Even though Parse’s former lawyers at Brune & Richard had turned up
Internet evidence before and during trial that raised suspicions about
the juror, the 2nd Circuit said, Parse had not waived his right to an
impartial jury.
But the appeals panel refused to define
exactly when lawyers are obliged to inform judges that prospective
jurors might be lying in order to preserve their clients’ constitutional
rights. Parse’s counsel, Alexandra Shapiro of Shapiro Arato, and the
New York Council of Defense Lawyers, in an amicus brief, had asked the
2nd Circuit to establish a bright-line rule that defense counsel need
not report concerns unless they are sure of jurors have done something
wrong. Judge Kearse and the other members of the 2nd Circuit panel,
Judges Richard Wesley and Chester Straub, said they doubted “that such a
sweeping and absolute rule is appropriate,” and that, in any event,
they didn’t need to devise a broad rule to resolve Parse’s appeal.

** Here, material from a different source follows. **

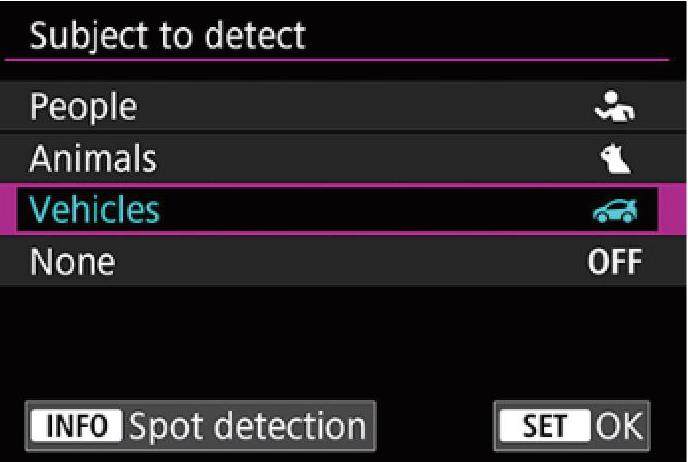688x462 pixels.
Task: Click the OFF indicator for None
Action: point(615,262)
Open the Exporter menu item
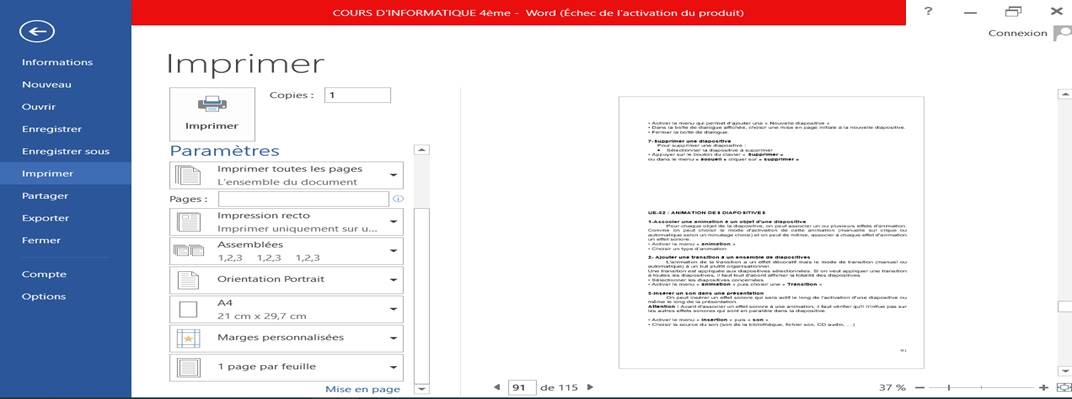1072x399 pixels. coord(45,218)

That’s a missed opportunity to clarify
the implications of juror research that has become commonplace in
white-collar cases. The Parse opinion seems to imply that judges should
not construe defense counsel’s failure to alert the court of their
suspicions as a waiver of their client’s Sixth Amendment right to an
unbiased jury. I doubt, however, that any lawyers want their clients to
go through Parse’s ordeal of four years of post-trial and appellate
proceedings before securing a new trial. Defense lawyers in the 2nd
Circuit will probably have to err on the side of disclosure if their
investigation of prospective jurors turns up anything untoward: Tattling
to judges may invade jurors’ privacy and annoy the court, but that’s
preferable to risking a defendant’s constitutional rights.
2 comments:
Interesting. The studies I've seen say that the overwhelming majority of defendants would be better off with federal public defenders than private attorneys.
“Never compromise your principles,” Scalia said, “unless of course your principles are Adolf Hitler’s, in which case you would be well advised to compromise them as much as you can.”
I would add, “unless of course your principles are the Lost Cause of the Confederacy, Dixie, the Stars and Bars, white supremacy racism, the Ku Klux Klan, Jim Crow, peonage, lynching, Confederate History (propaganda) Month, or support of Dylann Roof.
Unfortunately a significant portion of the US population holds such principles, which are a majority view in the South.
Maybe "we face unprecedented challenges" after all.